Pavement on TM Nair Bridge needs immediate mending
The Hindu
TM Nair Bridge, which comes under Greater Chennai Corporation, begins and ends on the same note. The pavements need to be re-laid
For the pedestrian, an experience of the pavement on TM Nair Bridge (which comes under Greater Chennai Corporation’s watch), the one on the southern side, begins and ends on the same note. On both ends they need to sidestep the pavement. If one set foot on the pavement from its Egmore side, they would find the extreme end of it only marginally less chewed than a shoe in the jaws of a restless pup.
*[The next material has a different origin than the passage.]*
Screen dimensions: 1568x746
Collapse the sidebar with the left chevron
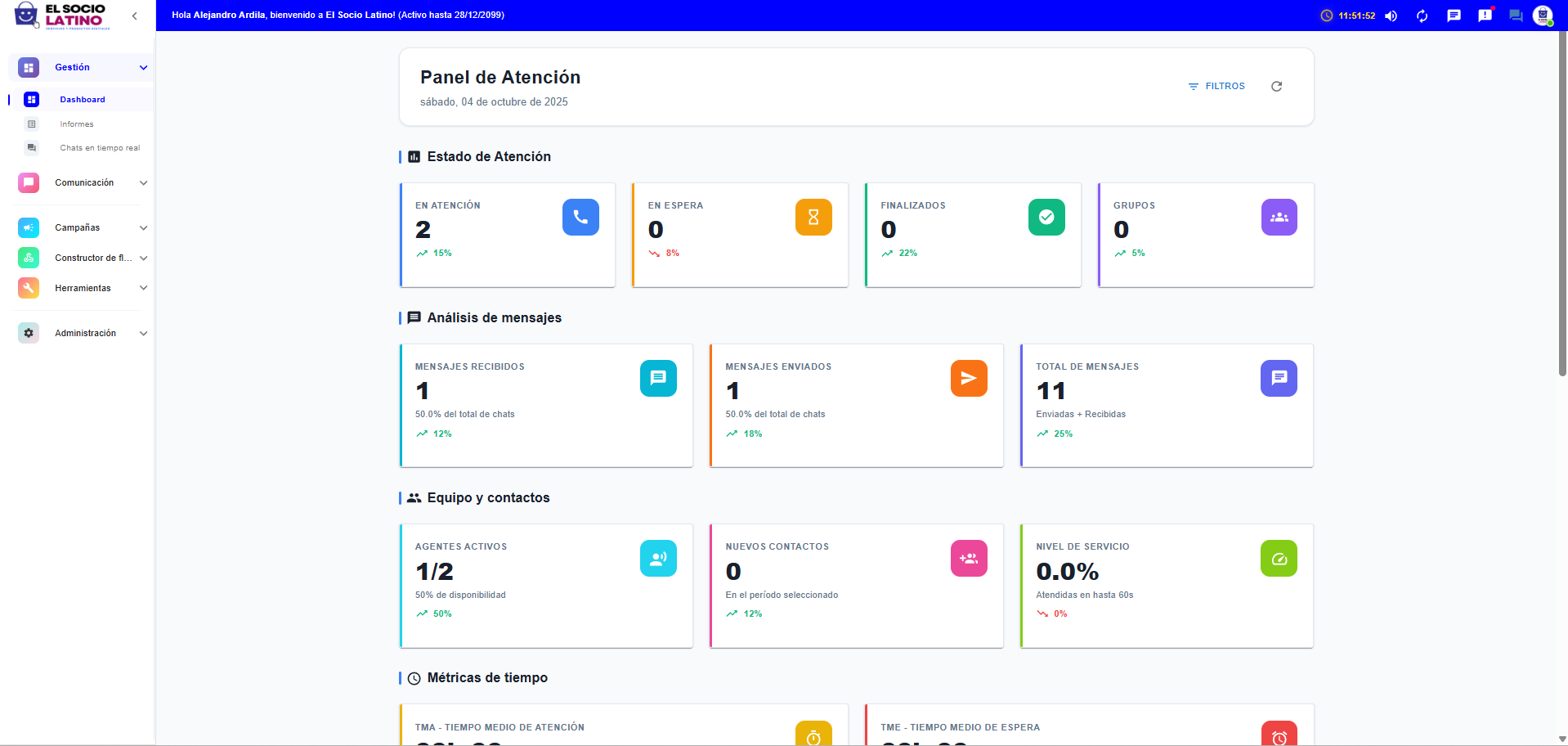tap(135, 16)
If the trip on shank’s mare begins from the side linking to Poonamallee High Road, the pedestrian has to first take a few steps on the carriageway, as a signpost and a lamp post hog the pavement, which is considerably narrow at this point,
What lies between these ends will keep pedestrians walking on a pavement, but not on a level ground. The pavement had been opened up for what appears to be cable-laying work. The cut portion, now closed, is as tell-tale as a horizontal scar on a chest subjected to an open heart surgery.
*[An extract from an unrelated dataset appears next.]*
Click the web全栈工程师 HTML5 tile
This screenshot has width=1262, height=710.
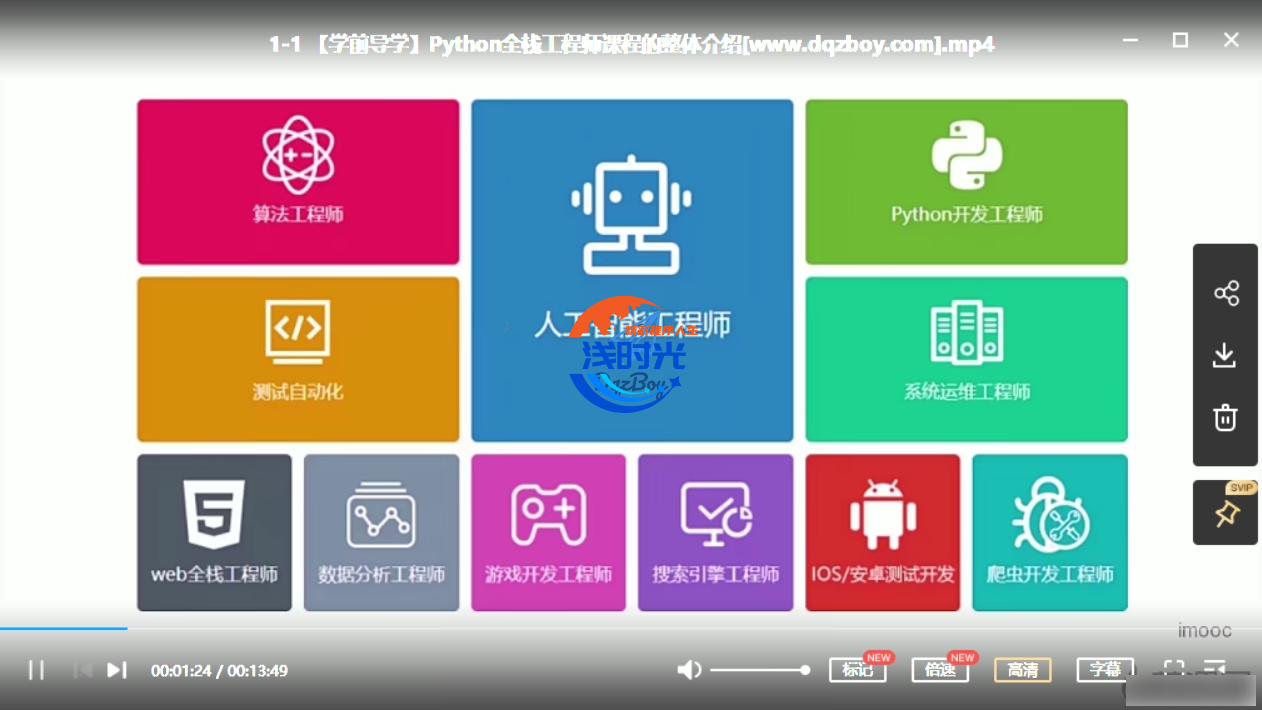click(214, 532)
In places, the concrete has created jutting edges that can trip pedestrians. The pavement clearly needs to be relaid.
In one place, plants have grown on the pavement and a tree on the slope has spread its branches into the pavement. To avoid running into this greenery, a pedestrian might step on to the carriageway.
The northern side
Little things can reveal much, and laxity in small matters can underline neglect of Brobingdagnian proportions.
The pedestrian pavement on the northern side of TM Nair bridge scores a decent score on walkability. Over the entire course of this walkway, pedestrians need not break their step and tip-toe on to the carriageway, something they would be forced to do, currently, at the corresponding northern-side pavement at the neighbouring Gandhi-Irwin bridge.